この創作はくまさんとのコラボ作品になります。前編を僕が書いて、後編をくまさんが書いております。記事の最後に後編へのリンクが貼ってありますので、まずはこちらの前編から読んでいただけると幸いです。

🐈🐈🐈


「なんなんだ、ここは……?」
 震えた声が、俺の乾いた喉から、零れ落ちた。

 俺は自分が若くはないことを自覚している。最近では、体の節々に痛みが走る。目もかすむようになってきた。だが、ボケるにはまだ早すぎる。頭の方は至って正常なはずだ。
 そんな俺の頭が叫んでいる。「ここは現世ではない」と——。

***

伊邪岐いざき先生。

今作の世界観は【ホラー】でお願いします。比良坂ひらさか先生は和風ホラーが好みのようです。その方向で一度考えてもらっていいですか。まずは大まかなあらすじと登場人物設定を送ってください。

コミックブーム編集部 天手あまて

 1週間前に担当編集者から送られてきたメールを、俺はもう何度か見直していた。このかん、和風ホラーの物語を書いては消して、また書いては消してを繰り返していたが、結局一文字も書けていなかった。ネームの締め切りまで、あと1週間を切っていた。
「クソが。たまにはてめえで考えろよ」
 そんな悪態をついても状況は何も変わらない。漫画家になれなかった俺が、生きていくためにはやるしかなかった。
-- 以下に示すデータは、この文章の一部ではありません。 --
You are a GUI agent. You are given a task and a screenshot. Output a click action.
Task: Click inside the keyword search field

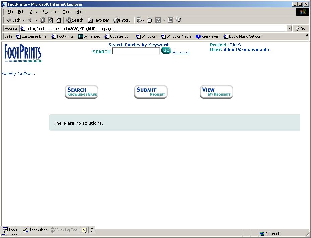(136, 51)
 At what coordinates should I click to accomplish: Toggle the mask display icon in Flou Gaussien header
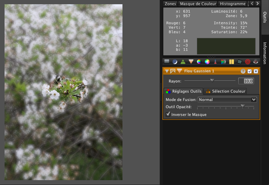(x=173, y=71)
俺が考えるしかないのだ。

 昔は、俺も漫画家だった。
 俺は美大を卒業して、ある有名漫画家のアシスタントとなった。その5年後に少年誌の漫画コンテストで佳作を受賞し、デビューが決まった。漫画界では期待の新星としてもてはやされて、順風満帆だった。だが俺のピークはそこまでだった。
 文学寄りの俺の漫画は少年誌の読者には全くうけず、早々と3ヶ月で打ち切りになった。その後、何本か読み切りを書いたが、人気が出ることはなかった。漫画家のアシスタントを転々とした後、結局今はWEB漫画家をやっている。いや、漫画家とは名ばかりか。ただ原作のプロットを編集部に送るだけ。いわゆる「原作協力者」として飯を食っている漫画家崩れが俺だった。
 担当編集者は俺に気を使って今でも「先生」と呼んでくれるが、俺が連載をしていたのはもう20年以上前で、そんな俺を「先生」と呼ぶのはもはや嫌味でしかなかった。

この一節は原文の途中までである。